■ Kutipan dokumen
<<<<

Dalam
Kapitalisme, pembangunan ekonomi dapat didefinisikan sebagai suatu
proses kenaikan pendapatan perkapita, dengan memperhitung-kan adanya
pertambahan penduduk yang disertai dengan perubahan struktur ekonomi,
serta terwujudnya pemerataan pendapatan bagi seluruh penduduknya
(Humphreys, 1997). Dari definisi ini, kita dapat menarik dua hal penting
dari pembangunan ekonomi, yaitu terjadinya kenaikan pendapatan
perkapita dan terwujudnya pemerataan pendapatan.
Namun,
kondisi Indonesia sebagai negara yang telah bersungguh-sungguh untuk
mengamalkan semua ketentuan pembangunan ekonomi, sebagaimana yang telah
diajarkan oleh Kapitalisme selama lebih dari 60 tahun, ternyata sangat
memprihatinkan. Saat ini beban utang Indonesia sampai Mei 2012 ini sudah
menyentuh 1.900 triliun rupiah. Angka kemiskinan dengan standar Bank
Dunia, yaitu pendapatan 2 USD perhari, ternyata mencapai 49% atau
sekitar 110 juta penduduk Indonesia. Angka pengangguran tertutup sudah
mencapai 40 juta angkatan kerja. Jumlah anak putus sekolah mencapai 11
juta siswa. Kesenjangan ekonomi pun tampak makin lebar. Globe Asia (Juni,
2010) telah mengkalkulasi bahwa akumulasi kekayaan dari 150 orang kaya
di Indonesia ternyata telah mencapai porsi 12% dari PDB. Sudjana Royat
dari Bappenas juga menginformasikan bahwa 80% aset ekonomi Indonesia
hanya dikuasai oleh 2000 orang saja.
Beberapa Kesalahan Konsep Pembangunan Ekonomi
1. Konsep Pertumbuhan Ekonomi.

>>>>

■ Tugas yang diberikan a
Ubah skala daftar, mulai dari baris yang memuat "Where should I" turun sampai akhir daftar. Tulis ulang semua baris itu beserta permintaannya, kalikan setiap angka koordinat pada jawaban dengan 0,75, bulatkan ke bilangan bulat (setengah dibulatkan ke atas), dan jangan sertakan gambarnya.

■ Informasi yang ditampilkan
<<<<

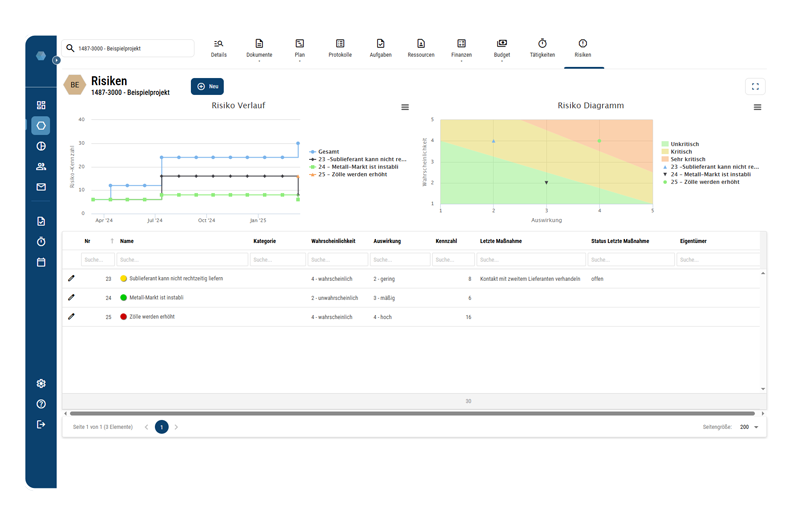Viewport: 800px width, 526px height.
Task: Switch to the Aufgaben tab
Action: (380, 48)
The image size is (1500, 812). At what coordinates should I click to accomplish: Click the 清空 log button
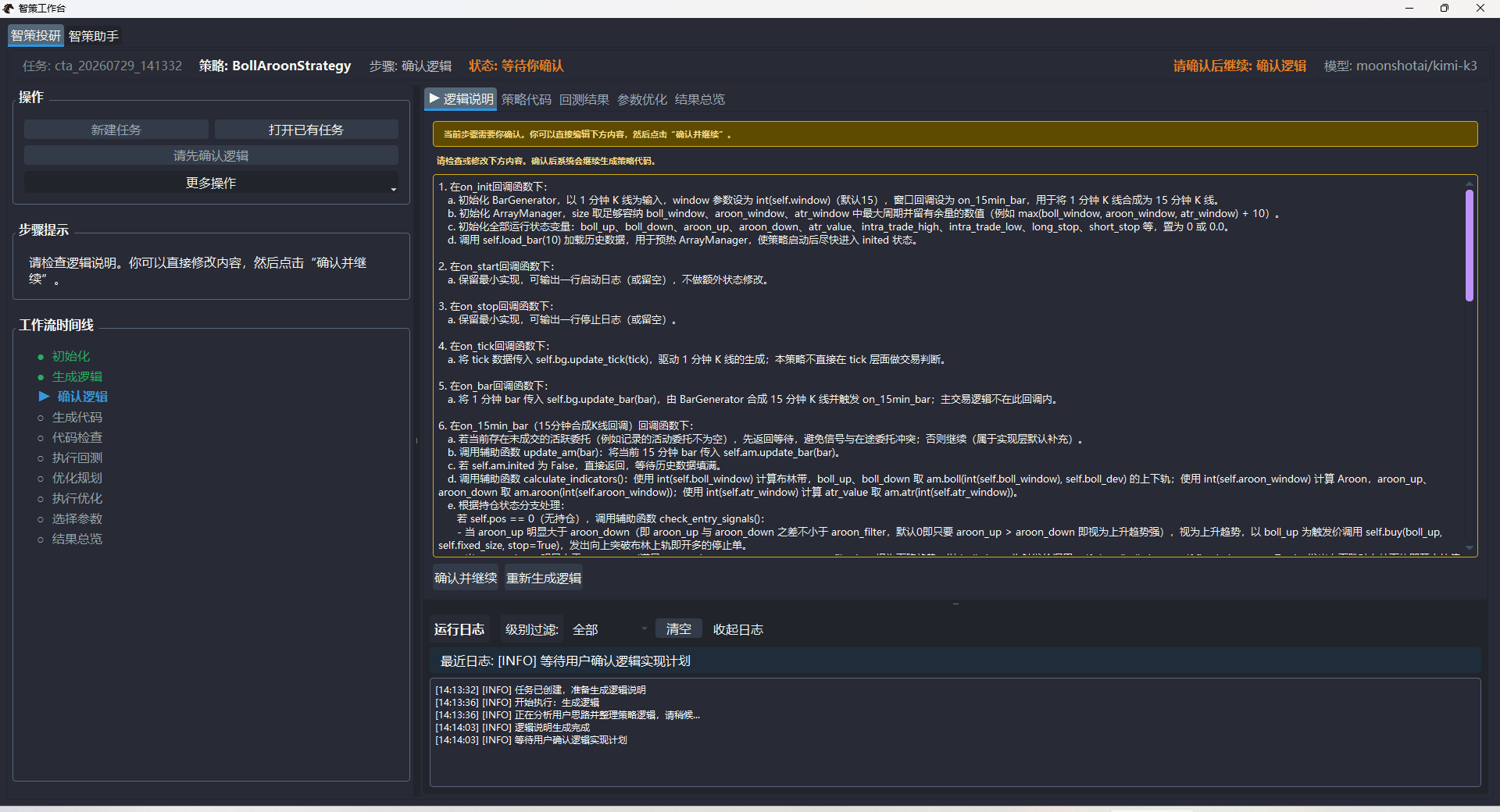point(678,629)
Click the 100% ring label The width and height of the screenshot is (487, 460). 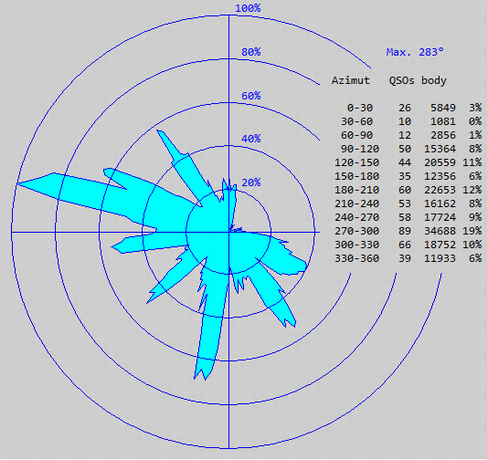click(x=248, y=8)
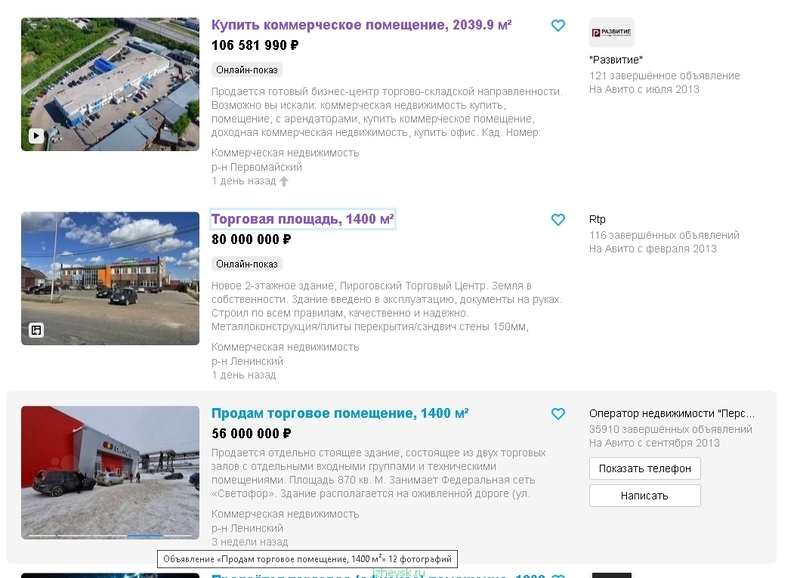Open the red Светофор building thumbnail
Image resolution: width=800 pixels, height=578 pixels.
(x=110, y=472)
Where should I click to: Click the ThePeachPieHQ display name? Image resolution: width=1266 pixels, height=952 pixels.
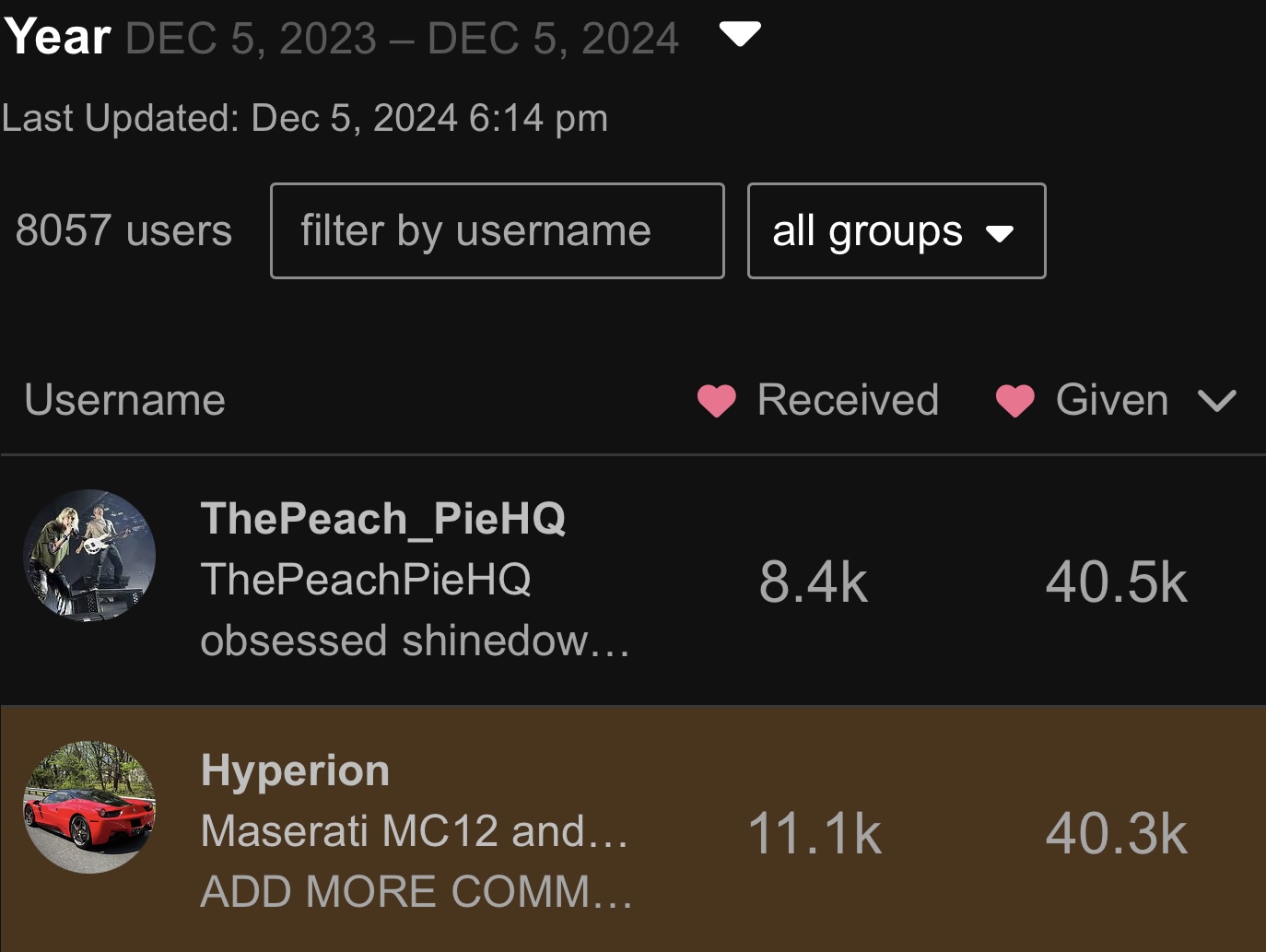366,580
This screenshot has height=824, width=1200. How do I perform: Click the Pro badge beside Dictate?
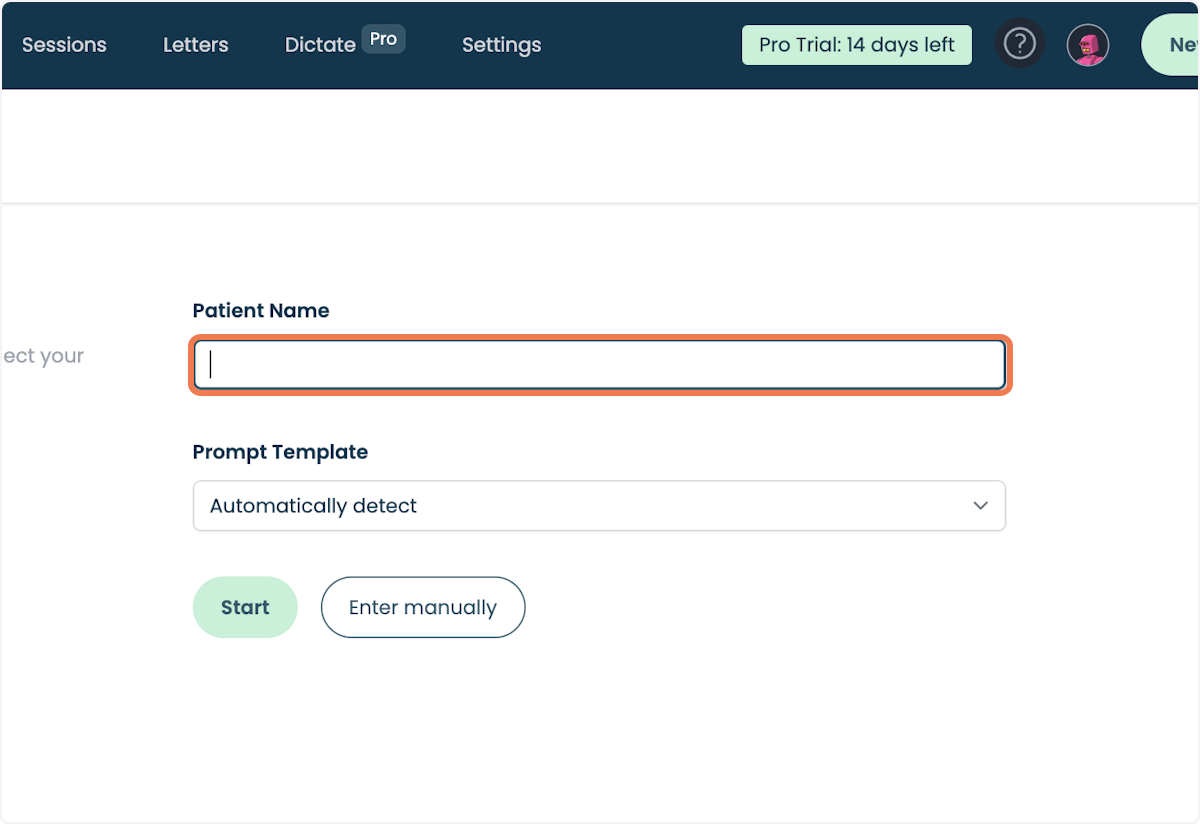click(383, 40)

>>>>

■ Tugas yang diberikan b
Menurut kutipan dokumen, berapa besar beban utang Indonesia sampai Mei 2012?

■ Jawaban latihan a
Where should I click to: Click the ThePeachPieHQ display name? Image resolution: width=1266 pixels, height=952 pixels.
275,435
This screenshot has height=824, width=1200. How do I perform: Click the Pro badge beside Dictate?
click(287, 30)

■ Jawaban latihan b
1.900 triliun rupiah.